Явившийся под номером 3), господин пастор Бюдер, пояснил: 9 декабря меня, в моей церковной усадьбе в Сальтвике, посетил господин ветеринар Льен. Он рассказал мне, что его друг, композитор Г. А. Хорн, был найден убитым. Покойный, еще при жизни, будто бы высказывал желание, чтобы его похоронили на принадлежащей ему земле; и потому господин Льен просил меня получить по телеграфу согласие его превосходительства господина министра церковных дел, чтобы это погребение на земельном участке покойного могло состояться, — или чтобы я сам дал соответствующее разрешение.
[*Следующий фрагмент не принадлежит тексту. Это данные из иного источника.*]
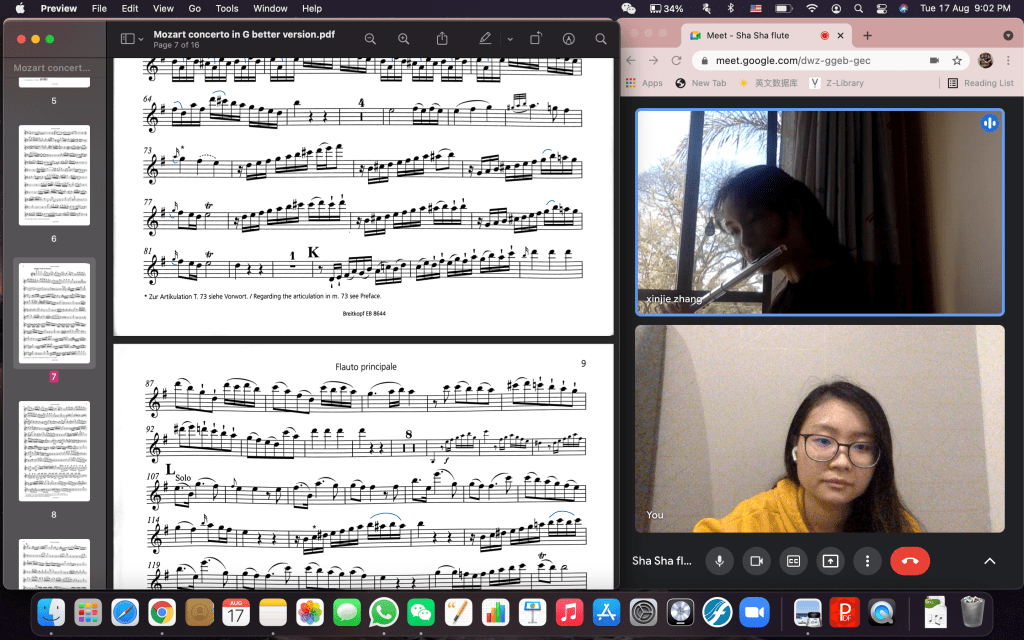The image size is (1024, 640).
Task: Open search in Preview toolbar
Action: click(601, 39)
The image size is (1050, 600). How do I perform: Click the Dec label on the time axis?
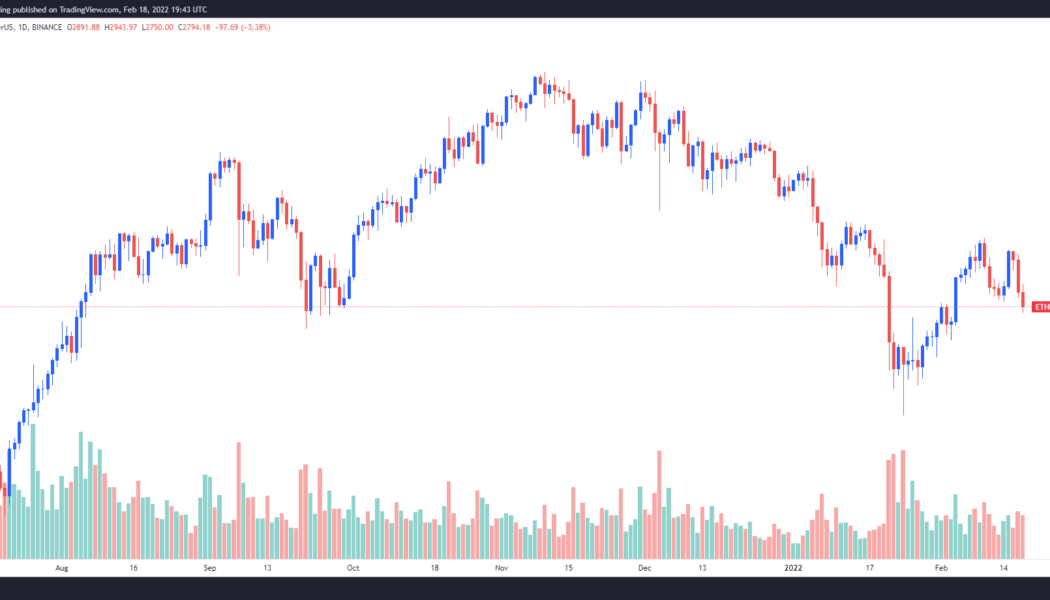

Поскольку такого рода постановления не входят в мои компетенции, я получил согласие господина министра. Господин ветеринар Льен не утаил от меня, что покойный композитор придерживался языческих взглядов. Но он умолчал, что похоронить должны также собаку и лошадь. Когда я в день похорон — правда, не в церковном одеянии — пришел на место погребения, чтобы воздать последние почести покойному, о значении творчества которого был наслышан, мне, вместе с немногими участниками церемонии, пришлось стать свидетелем весьма неприятного зрелища. Очевидно, решив сэкономить на стоимости гроба, покойника просто завернули в какое-то полотнище. Сперва в очень узкую и, как казалось, бездонную шахту опустили с помощью полиспаста тушу лошади; за ней последовала — тоже обвязанная веревкой, но все же снесенная вниз по лестнице двумя мужчинами — смертная оболочка композитора; и наконец, таким же манером, вниз было доставлено на руках тело мертвой собаки. Я с трудам сдержался, чтобы не выразить возмущение этой сценой, вызывавшей у меня ассоциации с живодерней. Лишь то обстоятельство, что меня сюда никто не звал и что речь шла, как мне сказали, о последней вале усопшего, удержало меня от принятия каких-то мер. На следующий день я убедился, что господину редактору Зелмеру, который тоже присутствовал на похоронах, хватило такта, чтобы в своем пространном некрологе умолчать перед общественностью о деталях этой варварской церемонии. Как бы то ни было, я считаю важным, чтобы испытываемые мною угрызения совести были отмечены в данном документе.